Dickinson College Reinstates Men’s Squash Team Four Months After Reinstating Women’s Squash Team to Avoid Title IX Lawsuit
Dickinson College Interim President John E. Jones III announced late yesterday that the school was reinstating its men’s squash team to varsity status and continuing it going forward. On August 26, 2022, Dickinson said it was eliminating both its men’s and women’s squash teams at the end of the 2021-22 academic year. But the women’s teams members threatened to file a Title IX sex discrimination class action and, on October 6, 2021, Dickinson agreed to reinstate the women’s team, develop a gender equity plan, and come into full compliance with Title IX. Now, as the women’s team members urged, Dickinson is reinstating its men’s team, too.
“This is a huge victory for the women’s squash team members, the men’s squash team members, and all of their parents and supporters,” said Arthur H. Bryant of Bailey Glasser’s office in Oakland, CA, lead counsel for the female student-athletes. “They all made clear from the start that they wanted Dickinson to reinstate both teams, comply with Title IX, and achieve gender equity. Now, that’s what Dickinson will do. We truly appreciate President Jones’s leadership in making this happen.”
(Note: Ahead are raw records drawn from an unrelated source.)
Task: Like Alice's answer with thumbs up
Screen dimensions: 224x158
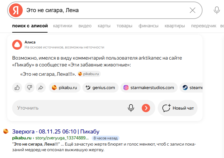Action: click(x=17, y=88)
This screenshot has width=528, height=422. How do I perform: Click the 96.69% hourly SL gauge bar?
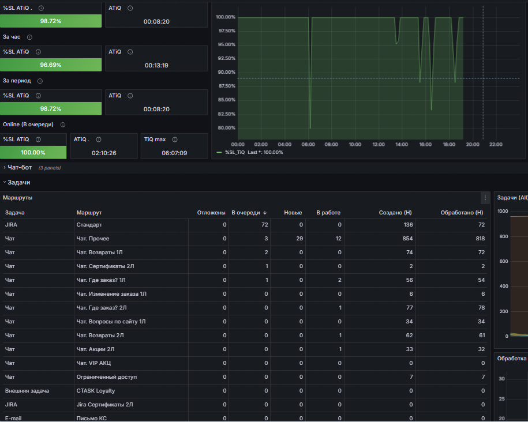[51, 65]
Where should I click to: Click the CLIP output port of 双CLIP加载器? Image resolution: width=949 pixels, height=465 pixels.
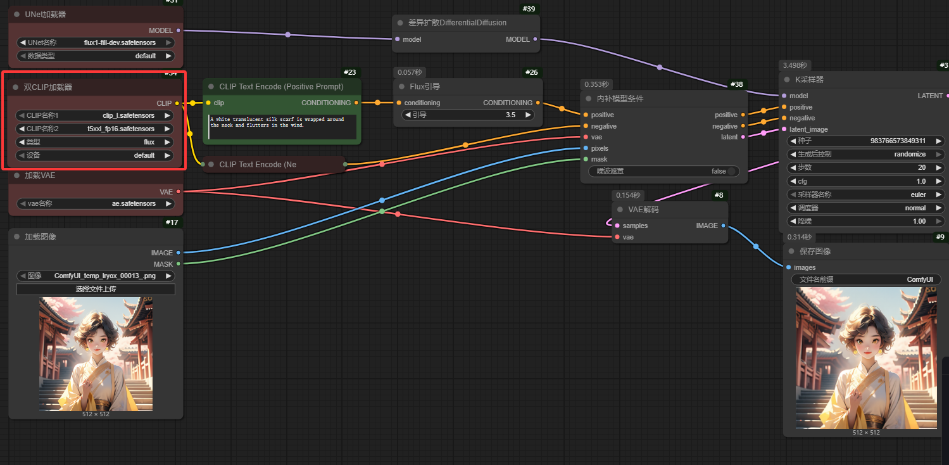click(x=177, y=103)
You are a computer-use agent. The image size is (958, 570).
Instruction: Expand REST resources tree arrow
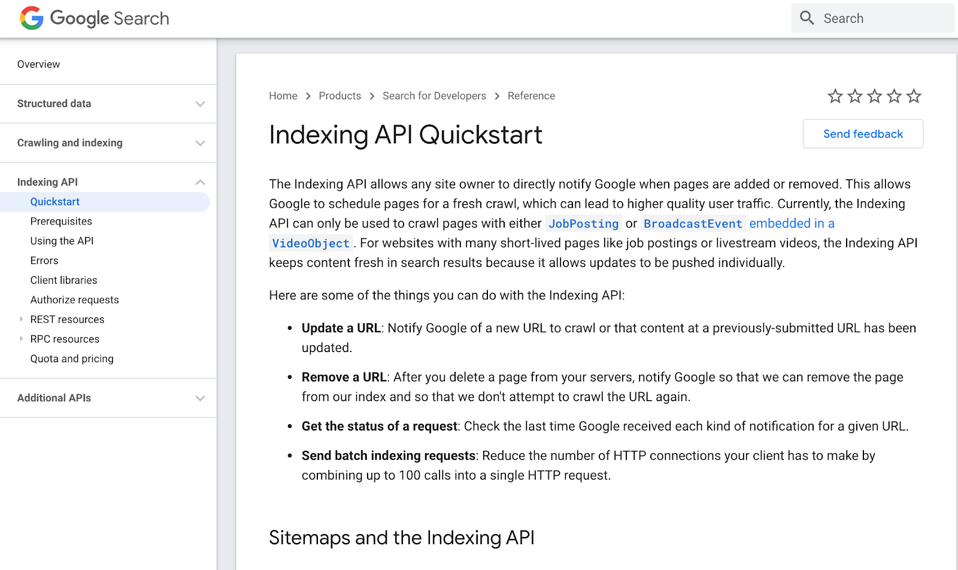pos(22,319)
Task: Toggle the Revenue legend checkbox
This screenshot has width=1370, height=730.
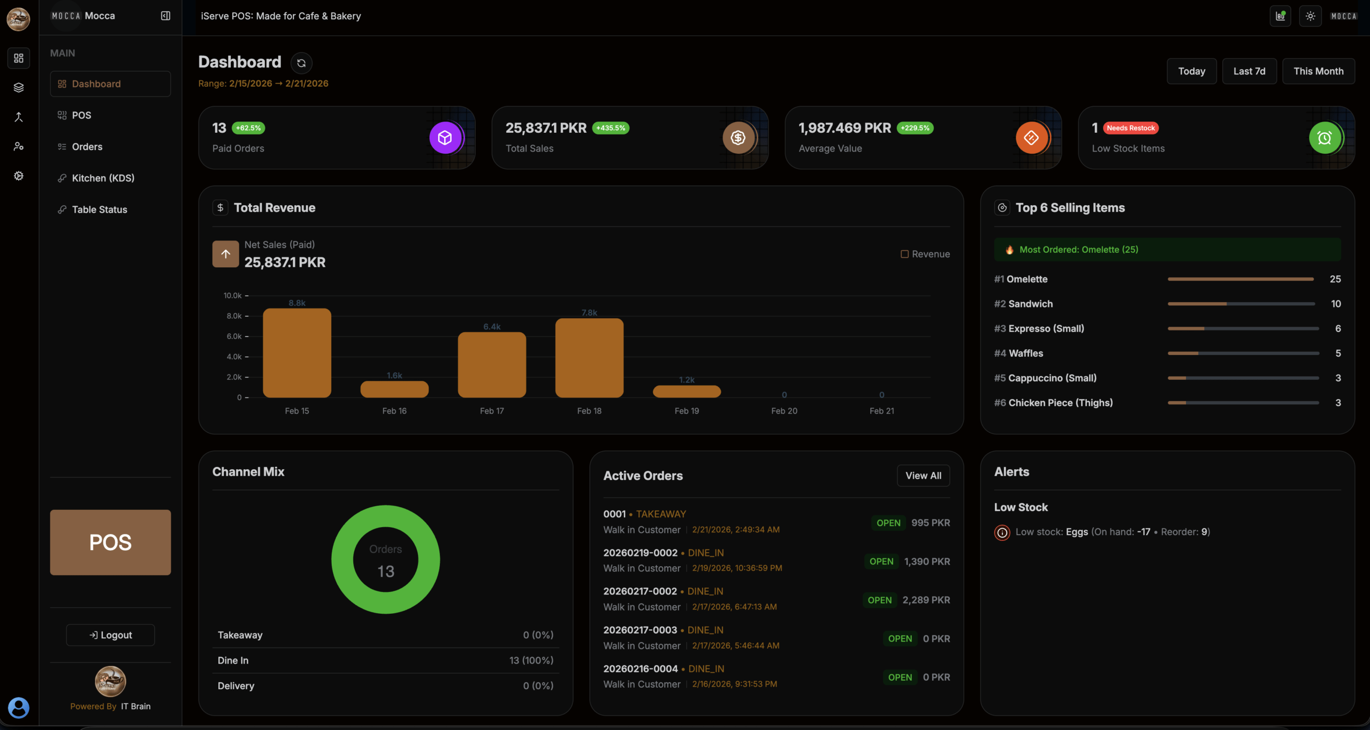Action: [x=904, y=254]
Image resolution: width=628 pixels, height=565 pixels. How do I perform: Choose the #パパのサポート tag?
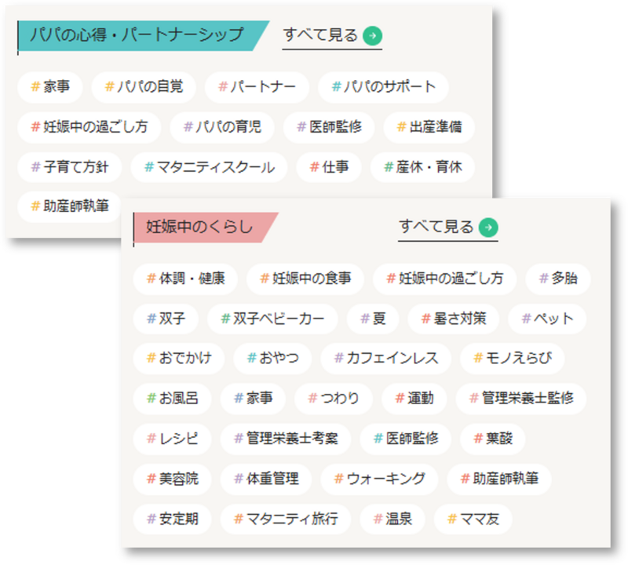[383, 86]
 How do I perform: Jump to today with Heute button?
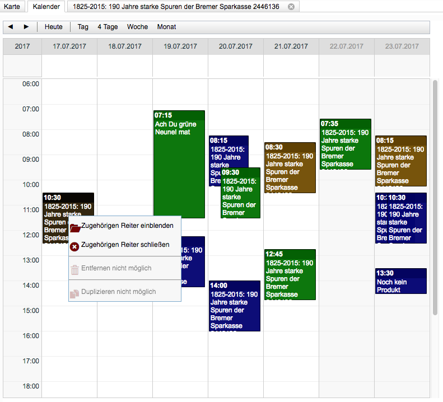54,27
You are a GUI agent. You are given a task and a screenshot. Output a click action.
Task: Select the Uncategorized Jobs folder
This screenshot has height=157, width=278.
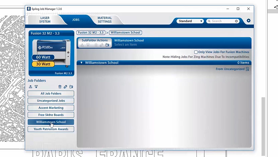click(51, 101)
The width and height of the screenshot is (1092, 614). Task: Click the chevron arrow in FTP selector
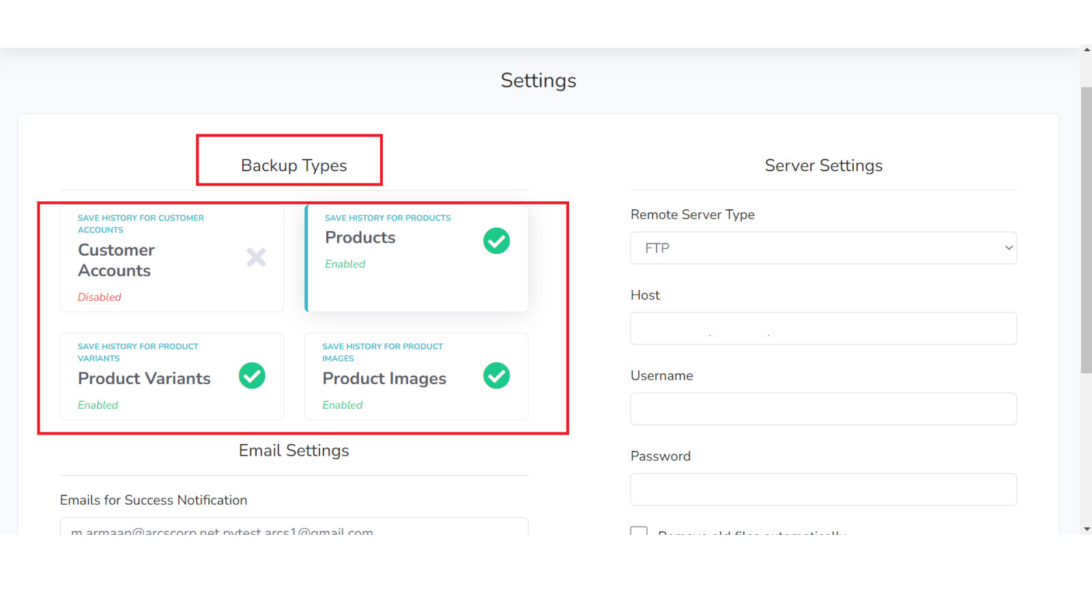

Last night, President Jones met with the student-athletes about their teams’ treatment, shared the good news, and then sent an email “To the Dickinson Community,” included below, announcing the men’s team’s reinstatement. It says, “New college presidents sometimes forge ahead with plans without having the necessary feel for all the facts and may fail to consider viable alternatives. That was certainly the case here. I deeply regret the disappointment and frustration this caused team members and their families. I offer my sincere apologies…and I thank the dedicated parents who advocated on behalf of their athletes.”
The reinstatement of the men’s squash team comes four months after Dickinson’s agreement to reinstate the women’s squash team. The press release announcing that agreement noted, “The women’s squash team members urged Dickinson to reinstate the men’s squash team, too, but, up to now, the school has not been willing to do so. To ensure that it can, the agreement provides that the women’s squash team members ‘waive any legal claims that would arise out of the men’s squash team’s reinstatement.’ The women will continue to fight for the men’s team’s reinstatement, too.”
Women’s squash team co-captain Courtney Trail, said, “We are grateful for President Jones’s decision to reinstate the men’s squash team, his apology, and his commitment to leading us forward together. We are sorry we all had to go through this, but thrilled that the women’s and men’s squash teams will continue, Dickinson will comply with Title IX, and the sex discrimination in the athletic program will end.”
The women squash team members who successfully fought for their rights are Amna Fayyaz, Jocelyn Feliciano, Whitney Finney, Ellissa (Ella) Goldman, Elizabeth Howerton, Lindsay Kuracina, Doxey Loupassi, Cate Moll, Eloise Nimoityn, Rachel O'Brien, Anna O'Connor, Emerson Rains, Courtney Trail, and Katelynn Young.
To the Dickinson Community:
Last summer, we announced a plan to move men’s and women’s squash to club sport status following the 2021-22 academic year. After Title IX considerations were raised, we agreed to maintain the varsity status of the women’s squash team going forward. An external reviewer is examining our athletics program under the lens of Title IX regulations. That report is expected in August, and we will review it and take appropriate steps.
Since those developments, we have continued to discuss this issue and consider our options. To be fair to the dedicated athletes involved, I have decided to reinstate the men’s team to varsity status as well. Going forward, both men and women will continue to compete as varsity teams.
While many details are still being worked out, I can tell you that we will search for a squash coach—one who will serve both teams.
One of the reasons we had decided to move to club status was the cost of competition for the teams. Since the Centennial Conference does not recognize squash as a varsity sport, our athletes were often required to travel great distances for matches. We believe that economies can be found through regional tournaments involving multiple teams, and we look forward to working with a new coach to chart a more sustainable path for our varsity squash program.
I met with the teams this evening to share this information. New college presidents sometimes forge ahead with plans without having the necessary feel for all the facts and may fail to consider viable alternatives. That was certainly the case here. I deeply regret the disappointment and frustration this caused team members and their families. I offer my sincere apologies, and I appreciate the continuing dialogue. I wish our squash athletes continued success in their season, and I thank the dedicated parents who advocated on behalf of their athletes.